All of the BLS’ indexes were higher year-over-year to finish the second quarter:
- Food: +10.4%
- Energy: +41.6%
- New Vehicles: +11.4%
- Used Cars and Trucks: +7.1%
- Apparel: +5.2%
- Medical Care Commodities: +3.2%
- Shelter: +5.6%
- Transportation Services: +8.8%
- Medical Care Services: +4.8%
Within these broad measurements, most goods and services were more expensive in June. From bread (+10.8%) to chicken (+18.6%) to fuel oil (+98.5%) to indoor plants (+5.6%) to eyeglasses and eye care (+3.3%). So, once again, it was a broad-based report that confirmed inflation has become entrenched inside every crevice of the United States economy.
How the Markets Reacted
The financial markets cratered on the data in pre-market trading, as nearly every asset class declined, except for bonds and the greenback. The leading stock market benchmarks plummeted: the Dow Jones Industrial Average fell nearly 400 points, the S&P 500 dropped 1.6%, the Nasdaq Composite Index tumbled close to 300 points. The US Treasury market was up across the board, with the benchmark 10-year yield up more than ten basis points to 3.06%. The US Dollar Index (DXY), which measures the buck against a basket of currencies, spiked immediately after the headline reading, hitting 108.50.
Has Inflation Peaked?
The White House issued a July 12 memo that was a poor attempt at damage control. The document essentially noted that the latest CPI figures were “out of date” and “backwards-looking” since it did not feature the significant drop in food and energy prices. Indeed, it is correct since West Texas Intermediate (WTI) crude oil has fallen about 20%, while gasoline prices have dropped roughly 7% to $4.65 per gallon. Of course, the month is still young, and anything could happen to reverse these losses: China could dismantle its COVID Zero strategy, the Organization of the Petroleum Exporting Countries (OPEC) might freeze or cut output, refineries with poor infrastructure could go offline, and Russia may desire to troll global energy markets and slash production levels.

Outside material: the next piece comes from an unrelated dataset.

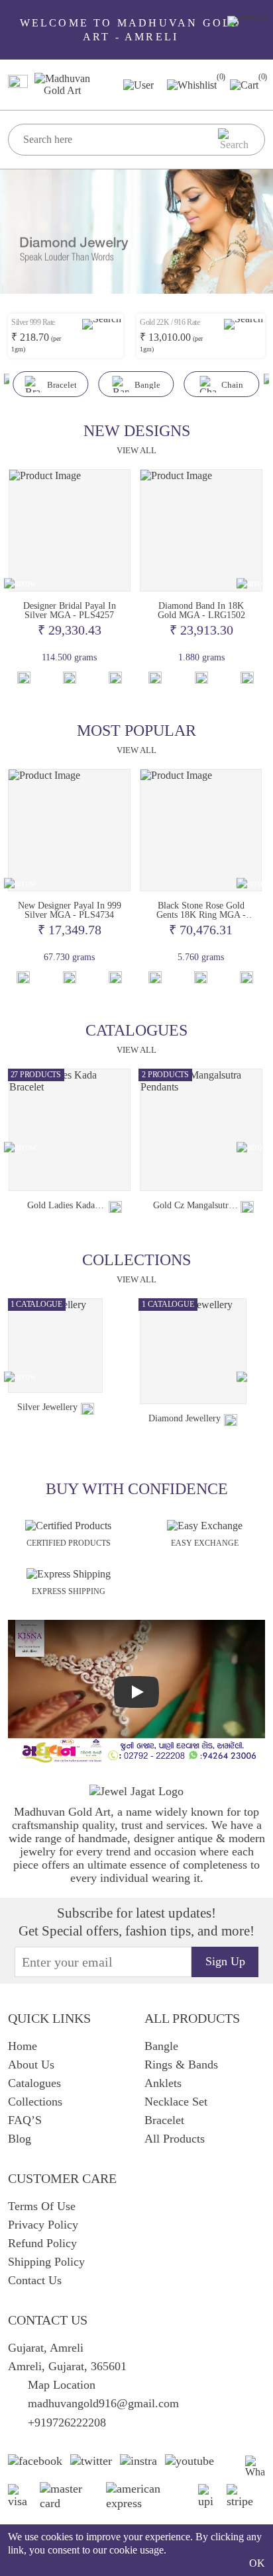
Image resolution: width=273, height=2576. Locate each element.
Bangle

Still, the July CPI report is likely to be lower than the 9.1% headline. But, if the interest-rate futures market is anything to go by, there is one institution that does not think inflation has peaked: The Federal Reserve. Investors are beginning to pencil in a 100-basis-point hike to the benchmark Fed funds rate at the July Federal Open Market Committee (FOMC) policy meeting. The selloff in the equities arena suggested the same sentiment. If so, this could lead to severe hemorrhaging on Wall Street. There will be blood.
What about the recession? The Atlanta Fed Bank’s GDPNow model will certainly reflect the recent inflationary pressures, potentially adding to the negative growth rate in the gross domestic product. At this rate, Americans will be looking back at the 2001 dot-com crash and the 2008-2009 financial crisis with great nostalgia compared to what is happening today. Don’t worry, though. President Joe Biden will blame President Vladimir Putin and greedy corporations for the 3.3% boost in audio equipment or 10.2% increase in laundry and dry-cleaning services. Calling it “Putin’s price hike” or the soon-to-be “Putin’s recession” will certainly raise his approval rating.